Nos deux protagonistes plongent alors dans l'univers trouble de leurs nouveaux anges gardiens. Ils fréquentent les salles de danse, travaillent la nuit dans des restaurants, participent à un trafic de lévriers dans les confins de la Tamise. Michael Ondaatje livre un portrait vivant de ce monde sous-terrain où la frontière est fine entre ce qui est légale et ne l'est pas.

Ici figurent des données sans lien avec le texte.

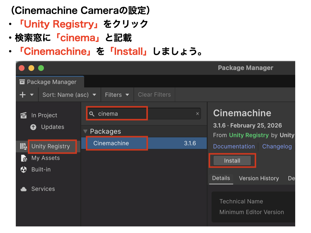Open the Changelog link
Image resolution: width=311 pixels, height=233 pixels.
[277, 147]
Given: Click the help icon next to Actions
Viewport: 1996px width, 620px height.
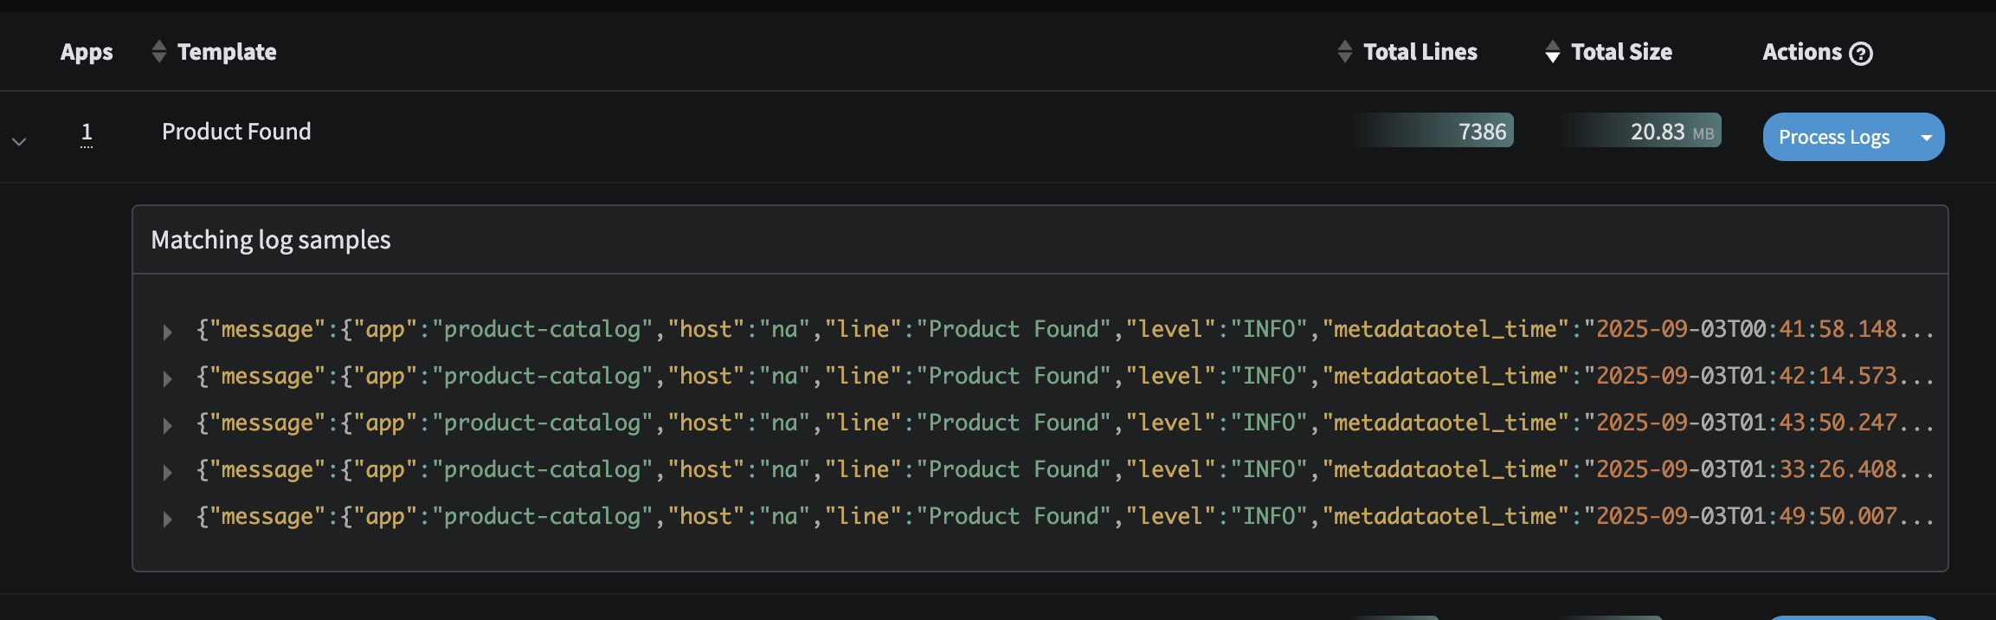Looking at the screenshot, I should tap(1861, 54).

Peu à peu, le lecteur se rend compte que le véritable sujet de ce roman n'est pas le Londres underground mais l'Angleterre post-guerre, un pays qui s'est plongé corps et âme dans une lutte désespérée pour sa survie, un pays dont chaque habitant a vécu sous la crainte des bombes, une nation où de nombreuses personnes se sont transformées en héros.


Ombres sur la Tamise est ainsi le portrait de ce pays qui essaye de se reconstruire et de retrouver un sens à la vie. La mère de Nathanael et Rachel, Rose


, qui se révèle être une héroïne de la Seconde guerre mondiale et un membre renommé des services de renseignement,


est l'incarnation de cette difficile voire impossible transition du temps de guerre vers le temps de paix.

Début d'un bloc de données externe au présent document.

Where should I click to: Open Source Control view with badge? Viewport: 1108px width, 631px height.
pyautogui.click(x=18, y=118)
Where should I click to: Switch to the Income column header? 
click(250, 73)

Roman hybride, à la fois livre d'initiation, récit historique et roman d'espionnage, le nouveau roman de Michael Ondaatje est passionnant à lire.




" En écrivant ces lignes, des années après les faits, j'ai parfois l'impression de le faire à la lueur d'une bougie. Comme si j'étais incapable de voir ce qui se trame dans le noir, au-delà des traits de mon crayon". (p. 41)


" Depuis, les usines d'armement avaient été démantelées et les canaux inutilisés s'ensablaient, rétrécissaient, leurs berges embroussaillées. Et, les week-ends, c'est sur ces eaux-là que Rachel et moi, les acolytes du Dard, voguions en silence, les oreilles pleines du chant de nouvelles générations d'oiseaux". (p. 104)


" J'avais beau me poser toutes sortes de questions à propos de nos vies, il n'y avait ni rues ni ruelles envahies par le brouillard dans lesquelles chercher des indices sur l'endroit où se trouvait ma mère". (p. 111)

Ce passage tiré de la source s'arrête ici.